菊地さんは時代小説のイメージはなかったのですが、なかなか……『介護鬼』という作品でしたが、妻を介護するダンナのひとりよがりなところとか現代の問題を江戸時代に移したという感じでした。もちろんホラー的な要素もあり、他の作品も当時の医療や病気に対しての庶民の認識とか……いろんなことを考えさせられました。


http://www.shinchosha.co.jp/book/139728/



さてさて、今は「赤ひげ先生」「赤ひげ薬局」と言えばまむしドリンクやらすっぽんエキスのイメージがありますが(^o^;)もとは山本周五郎の『赤ひげ診療譚』に登場する赤いあごひげの医師なんですよね。私は未読で映像化された作品も見ていないのですが、三船敏郎の赤ひげ先生姿は雑誌などで見ています。


この小説のモデルとなった人物は小川笙船(おがわ しょうせん)という江戸時代の町医者で漢方医。寛文12年(1672年)???宝暦10年6月14日(1760年7月26日)、江戸の小石川伝通院前で開業。貧困者や身寄りのない者のための「施薬院」を設置することを求める意見書を目安箱に投書し、徳川吉宗に江戸市中に施薬院を設置させた人物。

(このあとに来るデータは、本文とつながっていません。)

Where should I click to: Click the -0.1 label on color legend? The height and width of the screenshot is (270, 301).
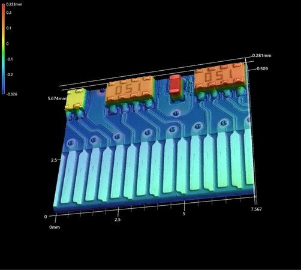[x=10, y=59]
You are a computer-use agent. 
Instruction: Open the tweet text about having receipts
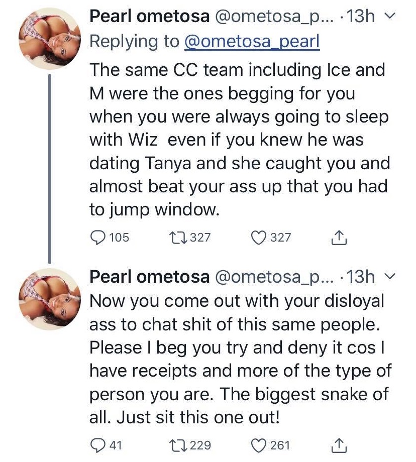(239, 359)
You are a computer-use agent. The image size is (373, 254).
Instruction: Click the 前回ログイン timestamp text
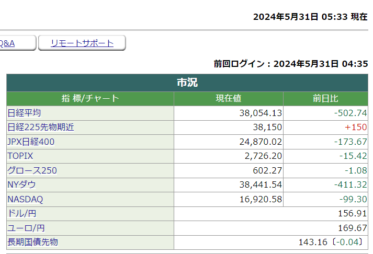pyautogui.click(x=291, y=64)
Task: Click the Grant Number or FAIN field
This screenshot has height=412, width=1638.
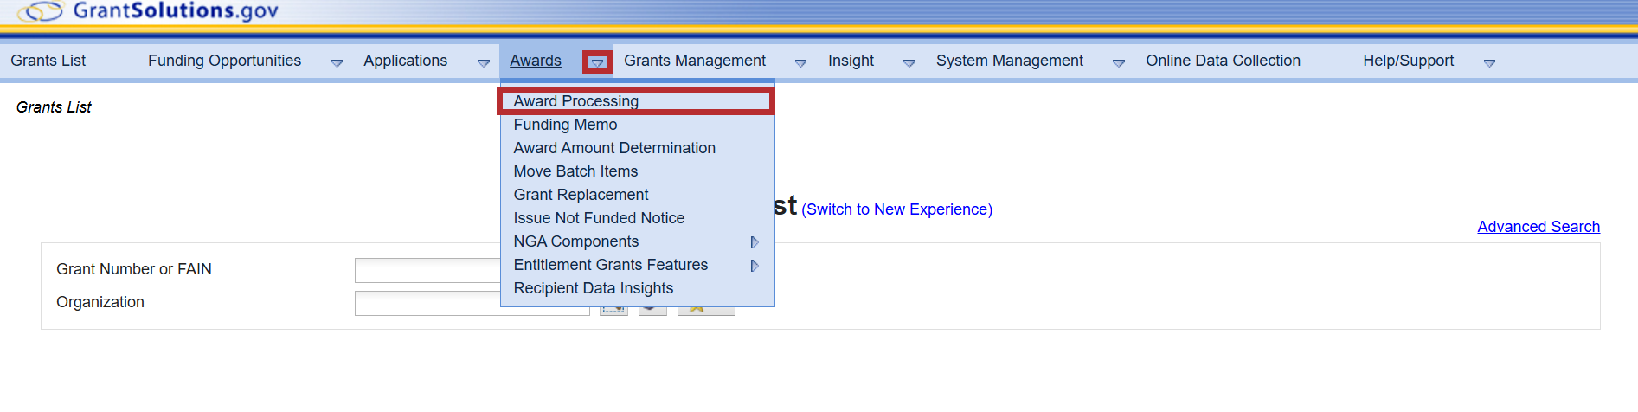Action: [427, 270]
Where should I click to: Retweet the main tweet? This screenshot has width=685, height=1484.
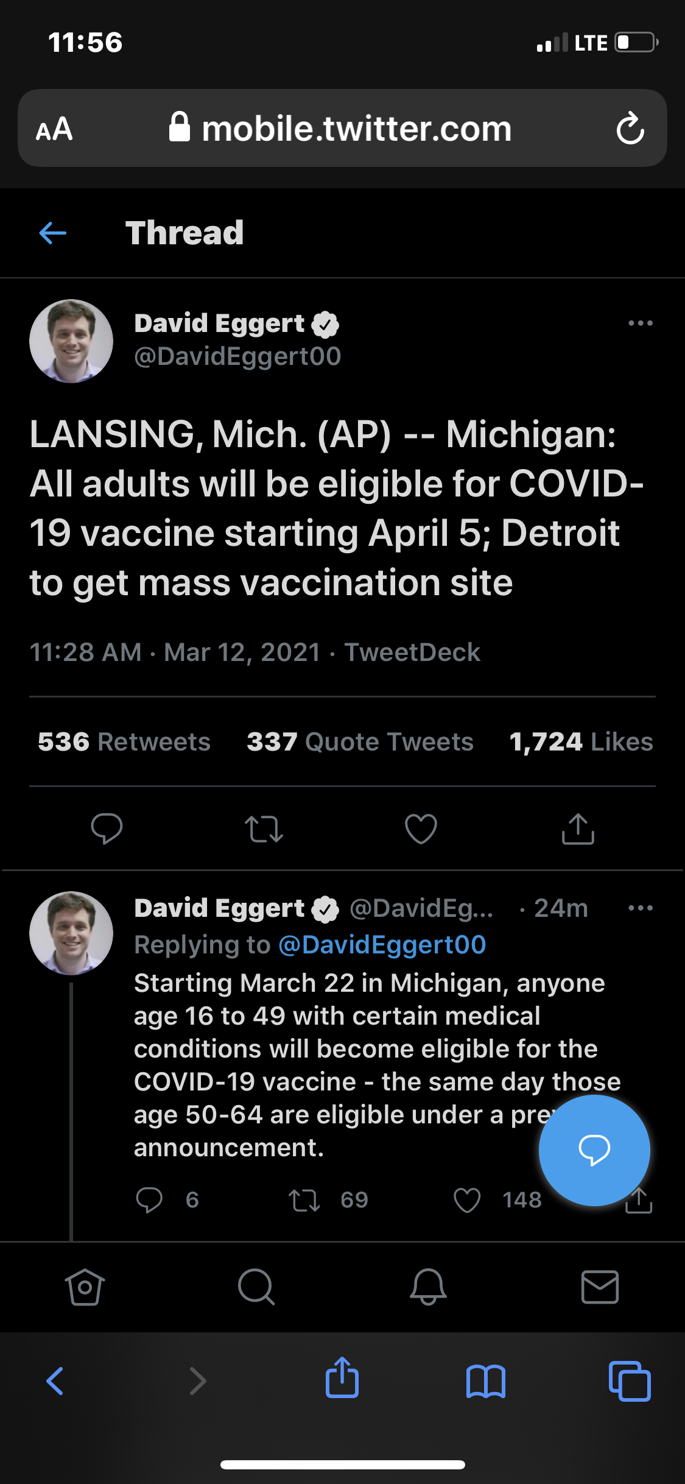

小石川御薬園内に養生所が設立され、笙船は肝煎に就任。これは「享保の改革」における下層民対策のひとつとされ、幕末まで140年あまり江戸の貧民救済施設として機能しました。『大岡越前』によく出てきましたね(笑) やがて西洋医学校に吸収され、明治政府が接収。今は小石川植物園として親しまれていますが、正式には「東京大学大学院理学系研究科附属植物園」……長いっ!! 「養生所」の遺構としては「養生所井戸」があるそうです。


豊島区の雑司ヶ谷霊園に彼のお墓があります。この霊園は東京都営の共同墓地で、夏目漱石の小説『こゝろ』の舞台になっていると言われているらしい……他にも多くの著名人がこの霊園で眠ることでも有名で(泉鏡花・小泉八雲・サトウハチロー・竹久夢二など)、管理事務所には「都立雑司ヶ谷霊園に眠る著名人の紹介パンフレット」なるものが用意されているとか……墓マイラー(http://grave-mylar.com/)には馴染み深い場所というより……庭だったりして( ̄▽ ̄;)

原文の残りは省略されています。